Ahluwalia et al[31], 2016	40 healthy controls and 147 cirrhotics (85 cirrhotic patients had HE); stool samples and brain MRI assessment	Effort to understand the role of impaired gut-liver-brain axis in cirrhosis. Gut microbial changes are linked with systemic inflammation, ammonia and ultimately with neuronal and astrocytic dysfunction in cirrhotic patients, especially those with HE
Chen et al[15], 2016	30 cirrhotic patients and 28 healthy subjects; study of the duodenal microbiome	Duodenal mucosa microbiota in cirrhotic patients is dramatically different from healthy controls. The duodenum dysbiosis might be related to alterations of oral microbiota and changes in duodenal micro-environment. Possible associations between small intestinal microbiota of oral origins and hepatic encephalopathy.

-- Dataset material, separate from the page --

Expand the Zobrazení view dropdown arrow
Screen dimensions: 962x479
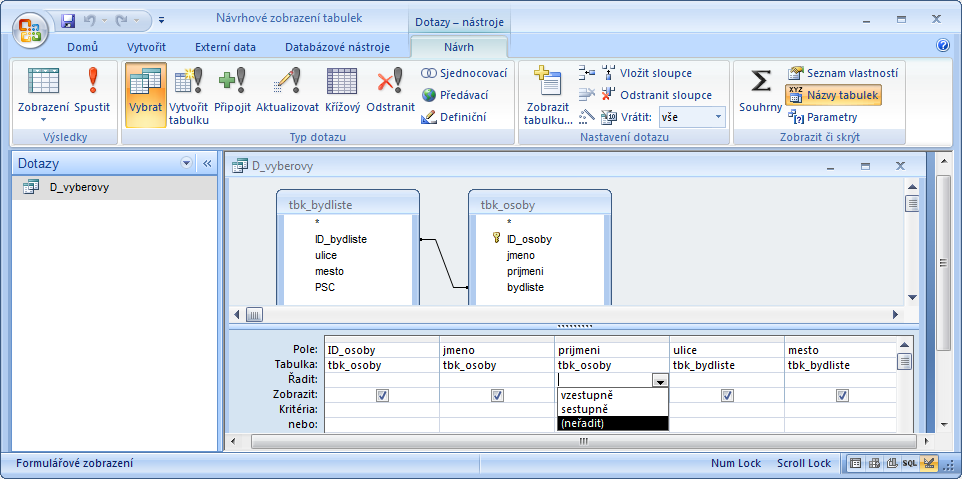click(43, 119)
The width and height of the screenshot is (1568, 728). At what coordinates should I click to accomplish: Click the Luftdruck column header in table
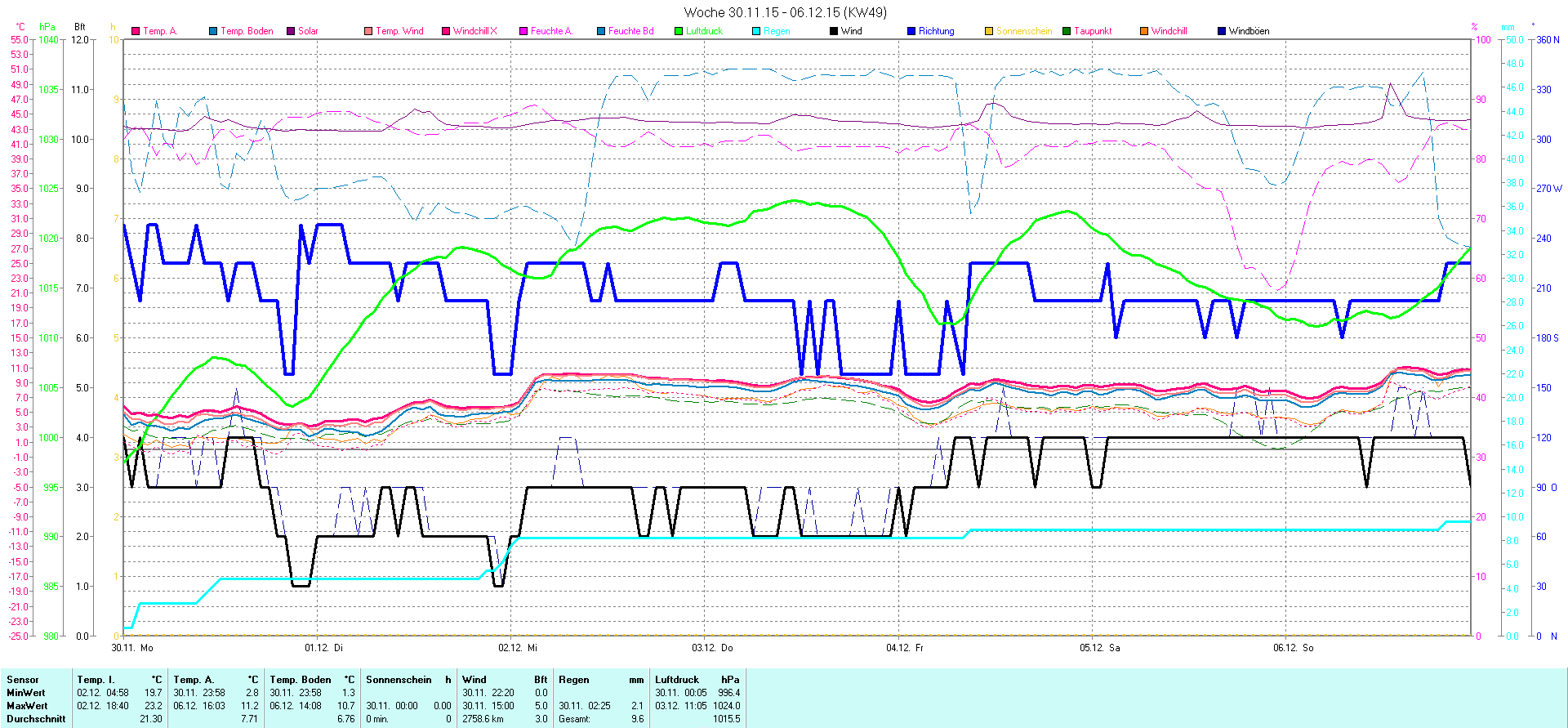tap(677, 680)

Santiago et al[34], 2016	27 patients (13 with ascites and 14 without ascites), 17 healthy controls; stool (n = 17) and serum (n = 7) microbiome analysis	Patients with ascites have a greater deterioration of the intestinal barrier integrity, also a higher degree of microbial translocation than those without ascites, thus leading to a higher microbial diversity and higher concentration of lipopolysaccharide binding protein (LBP) in serum Specific serum microbiome is linked to the presence of ascites Alteration of the serum and fecal microbiome composition be considered indicators of cirrhosis progression

HE: Hepatic encephalopathy; PPI: Proton-pump inhibitor; CDR: Cirrhosis dysbiosis ratio; ACLF: Acute-on-chronic liver failure; HBV: Hepatitis B virus; CLD: Chronic liver disease; DM: Diabetes mellitus.